One of the challenging aspects of the COVID-19 pandemic is that social distancing and stay-at-home orders have made it more difficult to have a face-to-face meeting with your doctor.
For many physicians and patients, the remedy is increasingly telemedicine: the ability to remotely connect with a health care provider in real time, often over video, and sometimes via telephone, email, app or online patient portal.
While telemedicine isn’t new — it’s been deployed, for example, to connect rural patients with distant health care services or providers or to monitor ongoing conditions like diabetes — its use has spiked dramatically during the current crisis.
Telemedicine or telehealth — the terms are often used interchangeably — isn’t a perfect solution for every wellness-related scenario. A medical emergency or a case too difficult to diagnose from afar still requires a visit to the doctor or hospital. “But to me this is going to be a very desirable thing for patients,” says Stephen Schloss, a urologist at Emerson Hospital in Concord, Massachusetts, whose office uses a telemedicine solution called doxy.me. “They love it. They didn’t have to drive, they didn’t have to park, they didn’t have to go through all the hassle to go see a doctor.”
The protocol for arranging telemedicine sessions varies by location, by practice specialty and by your ongoing history with a physician. Here are some common steps and tips to prepare for such a virtual visit.
1. Make sure you are tech-ready. You will need a decent smartphone, tablet or PC for a remote consultation, along with a reliable broadband or cellular connection to the internet, especially for video.
2. Check your insurance. Not every private insurer will cover telemedicine sessions in every locale, and the type of coverage varies among those that do. States have different regulations. Consult your provider to find out what’s covered under your plan.
Medicare can pay for telehealth services to treat COVID-19 and “other medically reasonable purposes,” from common office visits to mental health consultations. Typical coinsurance and deductibles apply, though some providers are reducing or waiving them for such services.
3. Make an appointment. Call your doctor’s office or visit the practice’s patient portal (a portal is a website that provides 24/7 access to your personal health information) or app to make a virtual appointment. The office may have you download an app, and/or will email or text you a link to click on about 10 minutes before your designated appointment time. In advance of the virtual visit, you may also have to digitally sign HIPAA (Health Insurance Portability and Accountability Act) and other consent forms on the screen, though regulations have been relaxed during the pandemic, and some providers may just ask you to verbally agree.
If you do not have an established provider, companies such as Teladoc Health, Amwell, PlushCare, Doctor On Demand and MDLIVE offer virtual visits. Be prepared to wait because of the excess demand.

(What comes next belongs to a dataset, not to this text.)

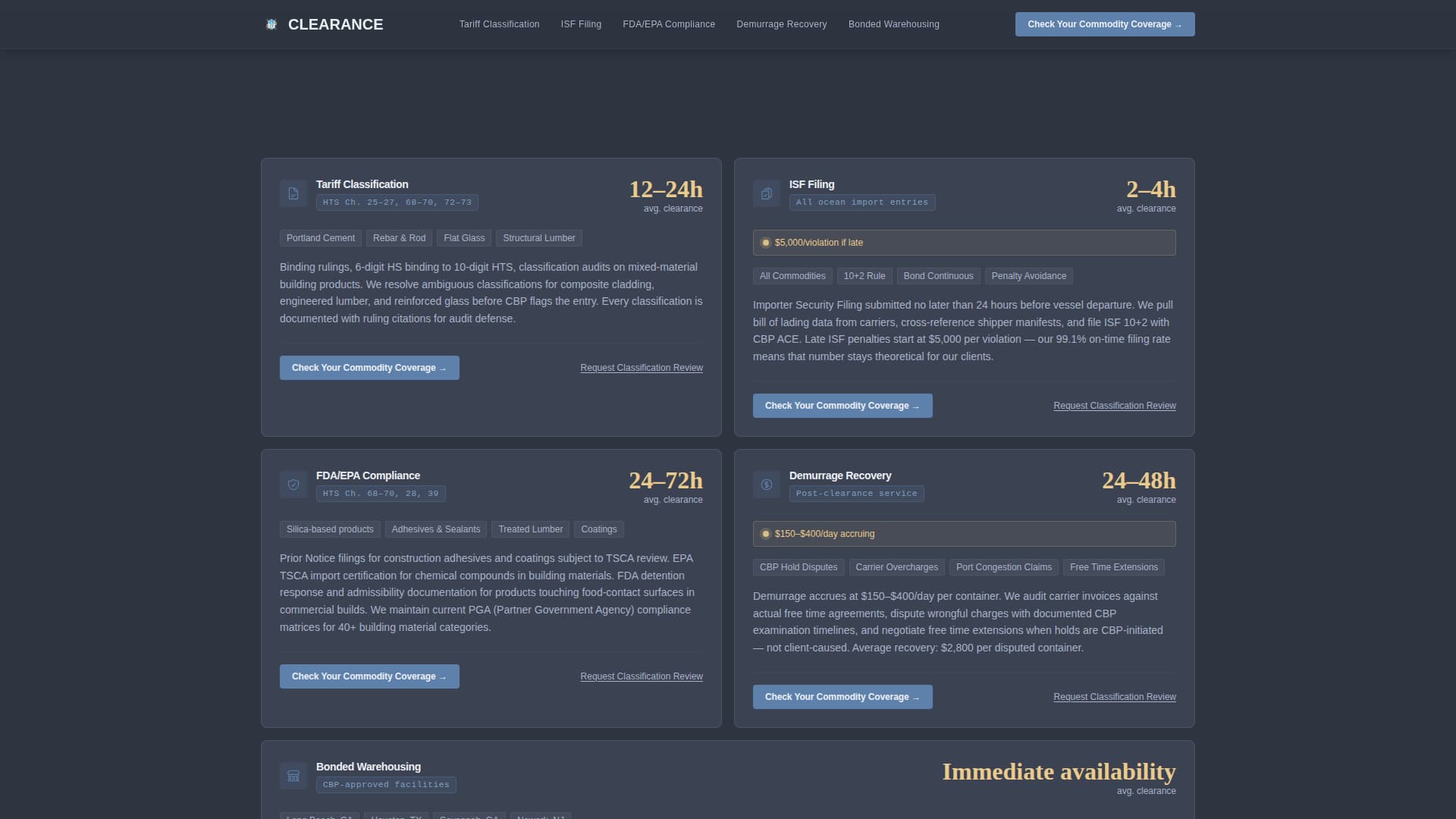Select Demurrage Recovery in navigation bar
The height and width of the screenshot is (819, 1456).
coord(781,24)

4. Describe your symptoms. Depending on the app, you may be asked to fill in or check off symptoms.
5. Practice good security. Ask your medical provider about the steps taken to ensure your privacy. Choose a unique password that cannot be easily guessed and is not the same as you use elsewhere. “Approach it like how you protect your financial information,” says Mei Wa Kwong, executive director of the Center for Connected Health Policy. If possible, go someplace private in your home during the session.
The Department of Health & Human Services (HHS) says covered health care providers may use Apple FaceTime, Facebook Messenger video chat, Google Hangouts, Zoom or Skype during the crisis, while having providers notify patients of any privacy or security risks.
“Don’t be afraid to say to the doctor, ‘I am very comfortable using FaceTime [or whatever favorite you have]. Would you be?’” says Joe Kvedar, a Boston-based dermatologist and president-elect of the American Telemedicine Association.
6. Be prepared to wait. You may be placed in a digital waiting room before the session with a doctor begins. (Bring your own magazine.)
7. The doctor is in. When your appointment begins, the doctor will be seen on the screen (or heard on a phone) and will ask questions like in a typical examination.
8. Video can help virtual exam. With video a doctor can have you stick out your tongue, walk around and so on. Kvedar asks patients to upload pictures of skin conditions so he can have a look. And while having a phone call with a mental health professional can be beneficial for a patient suffering from anxiety, using video may help the psychologist observe body language or other visual cues.
9. You still may need to be seen in person. Only so much can be done remotely. Do you need blood drawn, an X-ray, biopsy or strep test? “If we need more information than we can glean from you over this medium,” we may ask you to come in, Kvedar says. But given the risks during the crisis, “we’re making some very thoughtful trade-offs of who we invite into the office or lab.”
10. Get prescriptions filled. Based on the virtual session, your provider can call in a prescription or refill to your pharmacy and follow up as needed.